Poulomi Basu’s Centralia is a complex portrayal of the protracted fight for land and resources in Central India over the course of 50 years, a civil conflict that is largely unreported in the western media.
The series draws on contemporary documentary practices to reflect the bewildering atmosphere of the region, using pictures of foreboding landscapes and festivities alongside images of locals uncovering crime scenes. Basu hopes the project will shed light on real narratives from the east, and force western viewers to see India without their cultural preconceptions.
Basu has become known for documenting women’s experiences in isolated communities and conflict zones. In 2017, her series A Ritual of Exile was shortlisted for the Tim Hetherington Trust Visionary Award, and also earned her the Magnum Emergency Fund grant in 2016. Last year, Centralia was shortlisted for the Mack First Book Award.
Can you tell me about your IPA shortlisted series Centralia?

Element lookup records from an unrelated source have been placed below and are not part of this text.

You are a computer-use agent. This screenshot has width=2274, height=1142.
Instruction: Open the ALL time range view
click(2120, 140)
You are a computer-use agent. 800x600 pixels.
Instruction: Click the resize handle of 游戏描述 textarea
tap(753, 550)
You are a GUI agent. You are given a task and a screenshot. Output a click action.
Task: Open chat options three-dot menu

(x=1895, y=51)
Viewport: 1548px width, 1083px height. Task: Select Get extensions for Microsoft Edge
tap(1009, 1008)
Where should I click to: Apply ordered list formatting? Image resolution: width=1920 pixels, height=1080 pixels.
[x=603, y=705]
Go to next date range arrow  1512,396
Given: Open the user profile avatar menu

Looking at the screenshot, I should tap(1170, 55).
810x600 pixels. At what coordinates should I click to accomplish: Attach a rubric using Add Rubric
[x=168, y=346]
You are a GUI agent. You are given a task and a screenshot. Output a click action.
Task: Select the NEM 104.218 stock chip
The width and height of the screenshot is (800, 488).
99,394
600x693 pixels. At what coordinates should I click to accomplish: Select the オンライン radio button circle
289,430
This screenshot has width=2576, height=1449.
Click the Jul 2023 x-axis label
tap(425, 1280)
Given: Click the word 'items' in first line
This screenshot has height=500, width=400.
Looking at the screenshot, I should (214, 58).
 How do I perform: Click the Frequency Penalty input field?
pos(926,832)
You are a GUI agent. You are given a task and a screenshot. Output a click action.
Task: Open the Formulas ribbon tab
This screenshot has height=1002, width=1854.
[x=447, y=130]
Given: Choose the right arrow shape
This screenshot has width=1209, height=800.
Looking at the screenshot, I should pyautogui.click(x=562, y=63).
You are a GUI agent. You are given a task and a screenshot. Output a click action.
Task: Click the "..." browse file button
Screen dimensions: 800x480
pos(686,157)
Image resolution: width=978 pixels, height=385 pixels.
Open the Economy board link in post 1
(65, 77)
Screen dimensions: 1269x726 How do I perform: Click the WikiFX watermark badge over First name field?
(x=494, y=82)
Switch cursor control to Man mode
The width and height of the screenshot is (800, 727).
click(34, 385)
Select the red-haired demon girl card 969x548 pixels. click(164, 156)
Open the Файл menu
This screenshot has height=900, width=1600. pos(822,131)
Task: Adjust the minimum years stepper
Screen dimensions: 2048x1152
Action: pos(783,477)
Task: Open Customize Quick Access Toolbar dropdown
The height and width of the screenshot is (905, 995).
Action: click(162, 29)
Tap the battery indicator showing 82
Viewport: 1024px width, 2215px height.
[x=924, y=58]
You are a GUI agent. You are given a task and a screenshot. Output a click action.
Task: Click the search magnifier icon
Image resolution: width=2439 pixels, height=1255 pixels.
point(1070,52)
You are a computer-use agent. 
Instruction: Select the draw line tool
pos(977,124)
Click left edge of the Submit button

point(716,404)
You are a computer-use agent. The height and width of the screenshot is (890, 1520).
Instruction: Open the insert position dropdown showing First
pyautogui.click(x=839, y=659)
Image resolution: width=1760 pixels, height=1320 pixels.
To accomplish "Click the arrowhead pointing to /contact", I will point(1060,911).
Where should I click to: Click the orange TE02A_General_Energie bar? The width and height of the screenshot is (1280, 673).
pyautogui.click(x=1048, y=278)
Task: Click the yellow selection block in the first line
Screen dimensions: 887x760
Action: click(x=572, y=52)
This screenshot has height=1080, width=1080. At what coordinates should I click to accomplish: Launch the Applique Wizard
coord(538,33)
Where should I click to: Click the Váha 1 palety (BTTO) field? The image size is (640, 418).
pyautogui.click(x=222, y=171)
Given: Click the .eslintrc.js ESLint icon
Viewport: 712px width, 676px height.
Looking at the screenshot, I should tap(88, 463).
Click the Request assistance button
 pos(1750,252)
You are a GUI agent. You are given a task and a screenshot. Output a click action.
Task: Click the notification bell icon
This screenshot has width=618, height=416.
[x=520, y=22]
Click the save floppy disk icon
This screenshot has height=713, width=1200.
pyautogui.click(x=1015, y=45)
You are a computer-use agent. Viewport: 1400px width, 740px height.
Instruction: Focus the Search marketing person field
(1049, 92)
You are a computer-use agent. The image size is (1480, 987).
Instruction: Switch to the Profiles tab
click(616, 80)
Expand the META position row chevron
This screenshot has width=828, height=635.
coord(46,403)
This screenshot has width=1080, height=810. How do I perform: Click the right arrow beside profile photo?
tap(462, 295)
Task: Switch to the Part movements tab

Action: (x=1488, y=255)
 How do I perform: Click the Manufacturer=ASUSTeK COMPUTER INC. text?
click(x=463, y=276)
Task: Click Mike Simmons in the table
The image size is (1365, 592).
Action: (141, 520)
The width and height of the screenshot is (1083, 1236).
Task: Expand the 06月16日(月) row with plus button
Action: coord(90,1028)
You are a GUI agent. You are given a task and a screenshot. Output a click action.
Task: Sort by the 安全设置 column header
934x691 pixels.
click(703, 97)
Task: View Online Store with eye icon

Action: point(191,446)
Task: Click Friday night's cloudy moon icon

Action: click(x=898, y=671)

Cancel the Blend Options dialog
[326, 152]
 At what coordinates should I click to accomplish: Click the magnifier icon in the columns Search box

Centralia is the tale of a fractured landscape in extremis. It’s about the shifting planes of reality: an India of the mind, a place both hyper real and metaphorical; familiar yet alien. Centralia is a passage deep into the forests of central India where a little known and under reported conflict between a Maoist guerrilla army and the Indian state slowly simmers.
How long did it take you to create this body of work?
Centralia is a project that has evolved over a number of years, since 2010. My work as a documentarian developed through a long process of immersion in the story. I have gradually come to terms with the various actors and scenarios that govern and regulate this conflict. I have also grown to understand the wider philosophical implications of this scenario, and have developed a visual and narrative strategy to communicate its nuance and complexity.
What inspired you to put this project together?
As with all my work, I am drawn to scenarios with which I have a deep personal connection. There are often parallels between the journeys that the characters in the stories take, and my own story. The Maoist movement violently erupted during the 1960s. College Street in Calcutta, where I grew up, was the epicentre of the movement, and during this time the streets surrounding my house were burning. I also discovered that my father was sympathetic to the Maoist cause. Centralia is a prism within which I can explore contemporary India through my own connection to both historical and present events.
How does this project tie into, or depart from, your previous works?
All of my work is linked through an interplay of violence, state power, and gender. Each could be seen as existing within a state of emergency, where emergency is synonymous with tragedy and violence. Centralia looks to reframe the internal narratives of the civil war in India within a wider global context. Employing a variety of narrative techniques, this work looks to shift the discourse away from Orientalist preconceptions and neocolonial cultural appropriation, to develop a new ontology of Indian experience.
My methodology is deliberately disjointed. The viewer must reconstruct several conflicting storylines and interrogate the narratives, which take the form of a dialogue between a number of characters. I wanted to find a way to actively involve the reader in the process of understanding. Such destabilising and remixing of narratives questions the neo-colonial framework within which subcontinental issues and conflicts are represented. This questioning is at the heart of my all of my work.
What is your next project?
I tend to work on multilayered projects that exist in variant forms. It’s an ongoing process of reimagining; of looking at work from another perspective; it reveals hidden dimensions and your journey goes a little deeper each time. I have never felt comfortable with one linear way of working. The work has to evolve and change direction depending on what is the best way of telling the story. One way to do that is to never assume a story has an ending.
With Centralia, I am working towards a book. My other large scale project, Blood Speaks, which involves VR, AR, an installation and a book, will be premiering later this year. This is something I have been working on since 2013, so it will be very exciting to present it in its most comprehensive form.
What does it mean to be shortlisted for the International Photography Awards?
I am extremely excited to be shortlisted. The IPA is the only award that does not have limiting categories or rules, which really challenges photographers to come up with daring and visionary work.
Although my work links to a global narrative, I am still an artist from the east, and my narratives reflect this in terms of cultural specificity. Often western media institutions are only interested in recognising work that reflects their own culturally appropriated view of the east. Of course I am excited to be shortlisted, but I am more thrilled to see a narrative that deals with a more complex and nuanced view of the east being recognised by the award. For me, this feels very significant.